When one knows there is risk in speaking, one learns to turn down the volume, think strategically about when and where and how to speak. It is labor, laborious, and over time it erodes the self, clips the tongue, blunts the mind.

Because it is not really about substantive content, we see attacks on persons—sometimes as individuals, other times as groups. The marginalization of social groups—sometimes along lines of gender, class, ethnicity, or sexuality—is partly about marginalization in discursive space. Marginality means bearing greater risks of being accused of representing narrow interests, violating larger interests, when speaking.  Marginal social groups never get to claim their views as neutral, universal views.

Once there are aspersions cast on someone or group, some whiff that they are speaking out of turn, substantive arguments become less relevant. If one insists on following ideas, tracing debate, weighing evidence, one is bound to be frustrated, confused, perplexed. It works for a while, but then suddenly, it is all shade—thrown at the speaker (speaking out of turn). You’re crazy. You’re disrespectful. You’re unpatriotic. You have vested interests. You’re not qualified. You, you, you. One can try to ask questions about context or attempt to bring things back to regular “conversation”—what is the historical backdrop of the issue at hand? What are the different sides? What are the points of agreement, the baselines? What are the places of conflict? What were we talking about to begin with? Those questions make sense for a while, but then, BOOM, shade thrown on the person—how dare you speak out of turn, not following the rules—and all hell breaks loose again.

When one knows there is risk in speaking, one learns to turn down the volume, think strategically about when and where and how to speak. It is labor, laborious, and over time it erodes the self, clips the tongue, blunts the mind.

Why should we care, if we’re not the ones being accused of speaking out of turn?

For this, we have to go back to our original conceit, our aspirations for our society, our dreams that we refuse to get away from: “democratic,” “inclusive,” “harmonious,” “justice,” “equality.”

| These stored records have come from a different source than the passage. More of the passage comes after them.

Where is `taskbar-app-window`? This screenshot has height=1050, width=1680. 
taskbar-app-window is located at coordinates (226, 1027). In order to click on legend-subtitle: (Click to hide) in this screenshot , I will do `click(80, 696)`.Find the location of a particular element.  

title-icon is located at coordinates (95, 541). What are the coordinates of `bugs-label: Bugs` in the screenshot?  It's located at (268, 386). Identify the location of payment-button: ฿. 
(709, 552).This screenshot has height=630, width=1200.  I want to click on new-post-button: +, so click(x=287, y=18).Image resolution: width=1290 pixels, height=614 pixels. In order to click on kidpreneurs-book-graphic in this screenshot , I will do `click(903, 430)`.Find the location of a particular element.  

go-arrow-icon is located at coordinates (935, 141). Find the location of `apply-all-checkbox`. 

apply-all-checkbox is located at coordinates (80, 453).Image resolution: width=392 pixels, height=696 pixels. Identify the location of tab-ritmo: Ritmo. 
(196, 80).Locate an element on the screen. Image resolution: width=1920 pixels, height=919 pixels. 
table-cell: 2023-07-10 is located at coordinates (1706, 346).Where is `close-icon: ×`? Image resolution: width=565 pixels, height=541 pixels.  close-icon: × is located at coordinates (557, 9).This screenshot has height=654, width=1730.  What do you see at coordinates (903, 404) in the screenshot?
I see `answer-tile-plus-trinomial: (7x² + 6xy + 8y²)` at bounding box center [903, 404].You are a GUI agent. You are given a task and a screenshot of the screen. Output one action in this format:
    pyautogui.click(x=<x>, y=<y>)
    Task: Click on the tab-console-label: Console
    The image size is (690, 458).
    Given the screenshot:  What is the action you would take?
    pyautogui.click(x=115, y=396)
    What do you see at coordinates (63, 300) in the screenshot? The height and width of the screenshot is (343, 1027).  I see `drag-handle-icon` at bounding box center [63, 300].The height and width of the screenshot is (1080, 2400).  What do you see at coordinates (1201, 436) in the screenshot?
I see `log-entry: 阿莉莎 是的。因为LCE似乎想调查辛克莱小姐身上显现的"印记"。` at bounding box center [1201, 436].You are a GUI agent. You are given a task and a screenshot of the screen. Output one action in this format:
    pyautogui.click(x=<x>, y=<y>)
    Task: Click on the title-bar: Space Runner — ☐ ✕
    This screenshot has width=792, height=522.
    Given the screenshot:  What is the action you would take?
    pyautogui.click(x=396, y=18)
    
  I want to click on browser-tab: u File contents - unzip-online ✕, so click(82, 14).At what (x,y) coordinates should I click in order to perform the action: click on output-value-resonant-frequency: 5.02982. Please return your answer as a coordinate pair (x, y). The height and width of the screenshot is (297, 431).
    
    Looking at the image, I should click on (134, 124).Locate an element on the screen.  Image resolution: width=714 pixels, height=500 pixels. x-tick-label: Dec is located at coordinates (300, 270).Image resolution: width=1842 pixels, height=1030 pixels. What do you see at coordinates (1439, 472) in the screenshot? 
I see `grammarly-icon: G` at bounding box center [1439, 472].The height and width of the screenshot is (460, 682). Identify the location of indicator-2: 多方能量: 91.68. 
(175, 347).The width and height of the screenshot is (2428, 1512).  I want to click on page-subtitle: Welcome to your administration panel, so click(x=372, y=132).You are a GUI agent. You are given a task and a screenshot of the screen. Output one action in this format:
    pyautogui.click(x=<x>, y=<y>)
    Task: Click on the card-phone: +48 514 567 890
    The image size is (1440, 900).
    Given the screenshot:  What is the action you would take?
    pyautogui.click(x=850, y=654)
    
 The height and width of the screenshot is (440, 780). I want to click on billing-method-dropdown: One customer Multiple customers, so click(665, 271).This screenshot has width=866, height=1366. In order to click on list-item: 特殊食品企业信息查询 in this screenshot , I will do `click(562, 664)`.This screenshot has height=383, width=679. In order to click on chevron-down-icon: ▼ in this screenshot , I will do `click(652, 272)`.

There is no public debate without public space, no new ideas can be generated that help us live better together, if only some voices can speak. Over time, as people stop ourselves before we have spoken, our muffled thought and ringing silences constitute the public arena.

All of these ideals point to the centrality of rights to voice. A democratic society is one where people have rights—substantive, and not just as formality—to have thoughts and express them. A harmonious society requires safe spaces for diverse persons to speak so that we can figure out how to live together. In an unjust world, and that is the world in which we live, we have to make conscious and concerted efforts to ensure the terrain of debate is open, is fair, is safe, so that inequalities and injustice can be redressed. Drawing false equivalence—pretending that ideas are neutral and that each one is already valued equally as every other one—prevents the creation of space for addressing inequalities. For all the ideals to come to fruition, the safety of a discursive space for everyone, not just those high in the social hierarchy, is a key condition. There is no public debate without public space, no new ideas can be generated that help us live better together, if only some voices can speak. Over time, as people stop ourselves before we have spoken, our muffled thought and ringing silences constitute the public arena.

That “speaking out of turn” is a thing we can observe in contemporary Singapore, that contentious issues quickly devolve into the territory of singling out persons—naming of names and use of derogatory labels—tells us that we are lacking in this substantive right to voice. This is disturbing.

We must watch how leaders do or do not single people out for speaking out of turn. We should see how they do or do not level the playing field for public discourse.  We should look at how they do or do not step up to protect the Singaporeans they do not agree with, do not approve of, are ideologically opposed to. And then after we’re done glancing up, we should look to ourselves, and persist, recognizing that in a democratic society—the one we want to live in some day—there should be no such thing as speaking out of turn. Justice, equality, inclusion, harmony—these are just words, mere rhetoric, until there is a field on which these principles can live.